Memphis, TN – Mold is forcing the University of Memphis to renovate its student health center building.
The mortar between the exterior bricks on the 1967 building has become too porous and is allowing in too much moisture, forming ripe conditions for mold, officials said Thursday.
“We found some areas of mold that were higher than they needed to be, mostly along Sheetrock and the joints where the floors meet the walls,” said Charlie Black, energy and environmental regulations manager with the physical plant at the U of M.
“We’ve had 20 inches more rain than is normal for this time of year and that’s causing a lot of moisture right now, and that’s resulting in mold,” Black said. “Frankly, this is not so unusual for this area.”
Work to replace much of the exterior brick, update now-leaky heating and cooling systems and replace underground pipes is expected to last well into the spring. The first phase of the work will cost about $100,000, and officials said they don’t have an estimate for the total cost.
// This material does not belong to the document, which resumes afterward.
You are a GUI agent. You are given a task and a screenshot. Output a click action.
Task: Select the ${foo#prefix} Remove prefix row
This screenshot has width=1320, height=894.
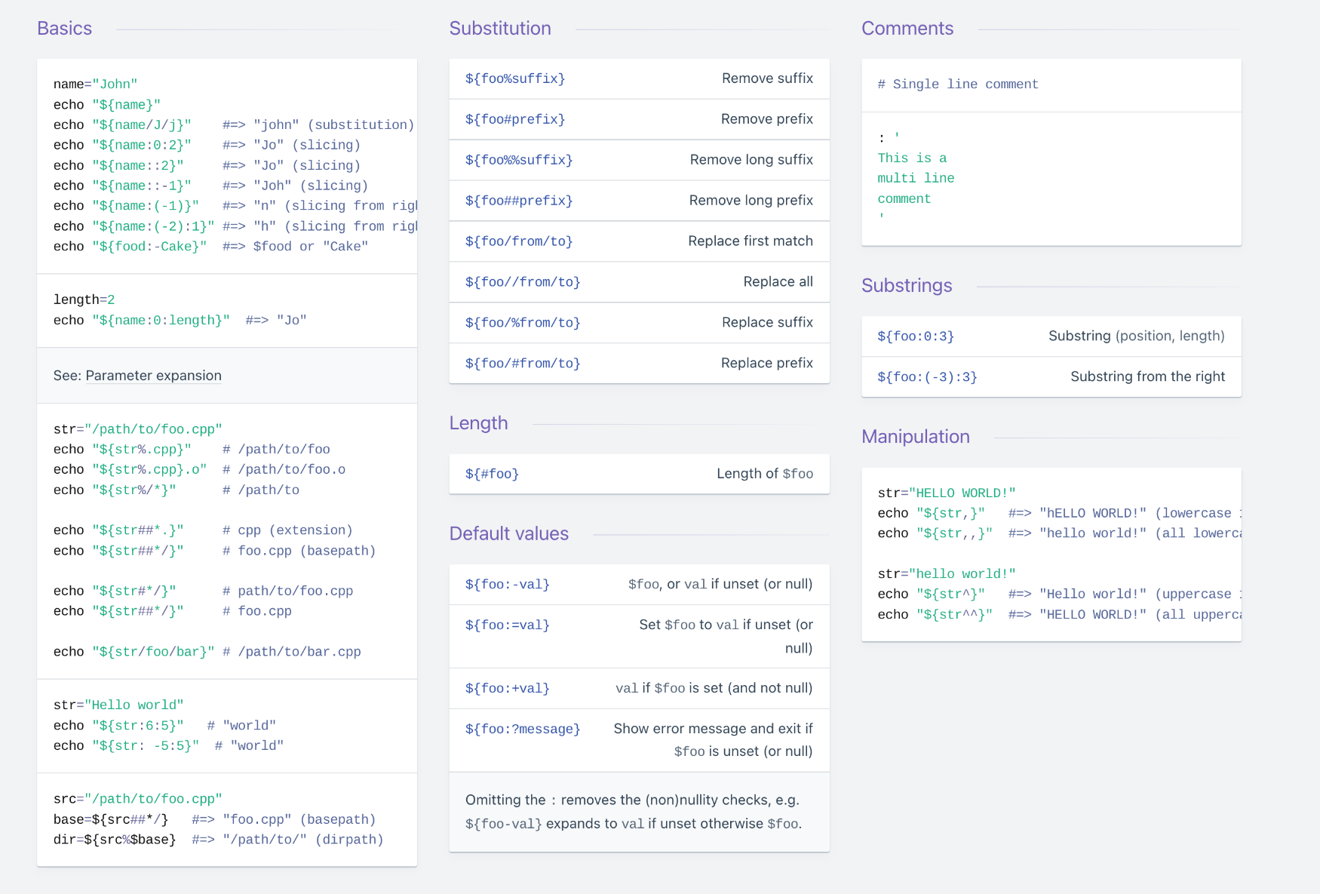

U of M spokesman Curt Guenther said he does not know of any other active investigations into mold infestations at other university buildings.
Workers at the health center noticed the mold and changes in health in October. Dr. Wayne Capooth, medical director of student health services, and another staff member in the building began complaining of more headaches and sinus infections.
“We’ve had moisture problems here for years,” Capooth said. “Every time it rains heavily we have flooding. So we knew the possibility of mold was there.”
Capooth said he’s noticed a significant difference in his health since workers at the university addressed the problem in October. He said he’s also excited about the long-term effect the renovations will have on the environmental conditions in the building.